본 발명은 피부 세포 재생 효과, 항산화 효과, 항균 효과 및 항염증 효과를 갖는 화장용 조성물의 제조방법 및 이에 의해 제조된 피부 세포 재생 효과, 항산화 효과, 항균 효과 및 항염증 효과를 갖는 화장용 조성물에 관한 것으로, 인삼, 원지, 고삼, 감초, 황련 및 유근피를 혼합하여 혼합물을 만드는 단계(단계 1); 상기 혼합물에 물을 가한 후 열수추출하여 추출물을 얻는 단계(단계 2); 및 상기 추출물을 여과하는 단계(단계 3); 를 포함하여 제조하는 것을 기술적 특징으로 하며, 피부 세포 재생, 항산화, 항균 효과가 우수할 뿐만 아니라, 최적의 배합비로 혼합함으로써 항염증 효과를 향상시킨 장점이 있다.

Description

피부 세포 재생 효과, 항산화 효과, 항균 효과 및 항염증 효과를 갖는 화장용 조성물의 제조방법 및 이에 의해 제조된 피부 세포 재생 효과, 항산화 효과, 항균 효과 및 항염증 효과를 갖는 화장용 조성물{Manufacturing method of the Cosmetic Composition for Regenerating Skin Cell, Anti-oxidant, Anti-bacterial effect and Anti-inflammatory of the skin and the Cosmetic Composition manufactured by the same}
본 발명은 피부 세포 재생 효과, 항산화 효과, 항균 효과 및 항염증 효과를 갖는 화장용 조성물의 제조방법 및 이에 의해 제조된 피부 세포 재생 효과, 항산화 효과, 항균 효과 및 항염증 효과를 갖는 화장용 조성물에 관한 것으로, 보다 상세하게는 최적의 배합비로 혼합하여 항염증 효과를 향상시킬 수 있는 피부 세포 재생 효과, 항산화 효과, 항균 효과 및 항염증 효과를 갖는 화장용 조성물의 제조방법 및 이에 의해 제조된 피부 세포 재생 효과, 항산화 효과, 항균 효과 및 항염증 효과를 갖는 화장용 조성물에 관한 것이다.

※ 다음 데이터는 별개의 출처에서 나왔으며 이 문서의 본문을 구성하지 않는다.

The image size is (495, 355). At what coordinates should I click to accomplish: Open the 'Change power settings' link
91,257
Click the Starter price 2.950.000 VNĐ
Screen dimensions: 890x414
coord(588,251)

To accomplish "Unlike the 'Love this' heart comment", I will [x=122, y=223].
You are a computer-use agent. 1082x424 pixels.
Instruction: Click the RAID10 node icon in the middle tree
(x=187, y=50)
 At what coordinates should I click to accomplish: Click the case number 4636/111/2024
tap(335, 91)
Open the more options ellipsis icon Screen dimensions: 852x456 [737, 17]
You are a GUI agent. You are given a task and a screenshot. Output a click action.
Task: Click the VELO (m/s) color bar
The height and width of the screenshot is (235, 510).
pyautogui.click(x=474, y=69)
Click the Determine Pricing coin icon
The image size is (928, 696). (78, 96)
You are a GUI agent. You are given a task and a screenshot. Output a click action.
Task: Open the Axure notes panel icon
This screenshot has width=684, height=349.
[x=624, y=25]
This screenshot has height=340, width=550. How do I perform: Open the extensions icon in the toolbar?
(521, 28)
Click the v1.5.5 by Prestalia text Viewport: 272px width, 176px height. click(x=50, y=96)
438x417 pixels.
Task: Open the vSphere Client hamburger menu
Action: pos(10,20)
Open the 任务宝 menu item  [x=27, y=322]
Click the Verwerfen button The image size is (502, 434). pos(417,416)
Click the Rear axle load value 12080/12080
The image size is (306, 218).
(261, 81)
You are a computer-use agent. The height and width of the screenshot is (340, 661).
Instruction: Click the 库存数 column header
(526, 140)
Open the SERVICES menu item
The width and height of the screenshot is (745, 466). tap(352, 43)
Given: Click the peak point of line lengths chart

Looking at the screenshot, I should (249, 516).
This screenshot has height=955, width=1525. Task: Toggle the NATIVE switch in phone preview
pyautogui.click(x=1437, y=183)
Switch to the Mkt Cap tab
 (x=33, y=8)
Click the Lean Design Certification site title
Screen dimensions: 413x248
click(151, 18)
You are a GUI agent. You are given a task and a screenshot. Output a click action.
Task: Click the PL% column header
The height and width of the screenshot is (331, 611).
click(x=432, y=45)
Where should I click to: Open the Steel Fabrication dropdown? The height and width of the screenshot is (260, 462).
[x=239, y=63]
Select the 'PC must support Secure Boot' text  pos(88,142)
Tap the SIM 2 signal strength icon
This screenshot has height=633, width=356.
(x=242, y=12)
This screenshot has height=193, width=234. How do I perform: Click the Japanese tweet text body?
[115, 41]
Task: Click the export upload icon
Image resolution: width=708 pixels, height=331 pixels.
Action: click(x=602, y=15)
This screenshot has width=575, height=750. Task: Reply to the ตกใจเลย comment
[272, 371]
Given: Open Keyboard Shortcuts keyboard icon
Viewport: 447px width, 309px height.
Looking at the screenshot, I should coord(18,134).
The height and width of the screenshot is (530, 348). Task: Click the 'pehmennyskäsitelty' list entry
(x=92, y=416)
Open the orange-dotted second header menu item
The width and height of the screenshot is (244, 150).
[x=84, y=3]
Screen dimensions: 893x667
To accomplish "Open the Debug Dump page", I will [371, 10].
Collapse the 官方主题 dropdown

피부는 외부로부터 신체를 보호하는 방어막으로서 역할을 한다. 피부에 상처가 생기면 생체의 자연 치유 작용에 의해 상처자리를 혈액이 채우게 되고 혈소판의 과립감소와 하게만 인자(hageman factor)의 활성화가 시작되어 상처 치유 과정이 진행된다. 혈액의 응고는 임시 방어 작용으로서, 노출된 상처 조직들을 보호하고 치유 과정 동안 세포들이 이동할 수 있는 기반을 제공한다. 상처치유 과정은 크게 염증기, 재상피화기, 증식기 및 성숙기의 4단계로 구분된다. 염증기 동안에는 상처 자리에 면역 세포들이 출현하는데, 이 세포들은 혈관으로부터 상처 부위로 이동한 것이다. 이어 과립조직 형성을 유도하는 성장인자와 신호전달 물질들이 분비된다. 중대한 감염이 없는 상태에서는 염증기가 일반적으로 짧게 진행된다. 염증기는 상처치료 과정에 꼭 필요한 단계이다. 증식기는 재상피화기와 비슷하게 일어나게 되는데 상처 부위에서 과립 조직들이 형성되는 특성을 나타낸다. 과립조직들은 섬유아세포(fibroblasts) 및 염증성 세포(inflammatory cells)와 함께 미성숙 콜라겐(immaturity collagen), 피브로넥틴(fibronectin) 및 히알루론산(hyaluronic acid) 등의 세포외기질 구성요소들의 조합으로 이루어져 있고 이 과립조직들이 상처부분을 빠르게 채우고 조직적인 구조를 갖추는 것이 상처치료에 중요하다. 벗겨진 상처 표면이 각질형성세포(keratinocytes)층에 의해 덮이면서 새로운 표피가 생성되고 상피층이 재건되게 된다. 세포들은 상처 가장자리 또는 남겨진 피부의 진피 잔여물에서 상처를 통하여 떠올라 딱지 아래와 살아있는 결합 조직 위를 통하여 이주를 시작한다. 상처의 재상피화가 완료되면 결합조직의 증가와 재편성을 통해 상처 면적이 감소되는 일련의 과정들이 진행되게 된다. 그 후, 성숙기 동안에는 회복기 조직의 엉긴 세포들과 모세혈관들이 조금씩 사라지게 되는데 이런 조직들이 과형성되거나 정상적으로 분해되지 않을 경우 흉터가 생기게 된다. 이것이 빌반적인 상처치료 과정이다. 상처 치유과정에서는 상처를 빠르게 치료하는 것뿐만 아니라 부작용이나 흉터 없이 치료하는 것이 중요하기 때문에 염증의 억제와 성장 인자들의 발현 조절을 통해 조직세포들이 균형 있게 채워져 나가는 것이 더욱 중요하며, 이러한 효능을 가지는 물질을 찾고자 하는 노력이 계속 진행되고 있다.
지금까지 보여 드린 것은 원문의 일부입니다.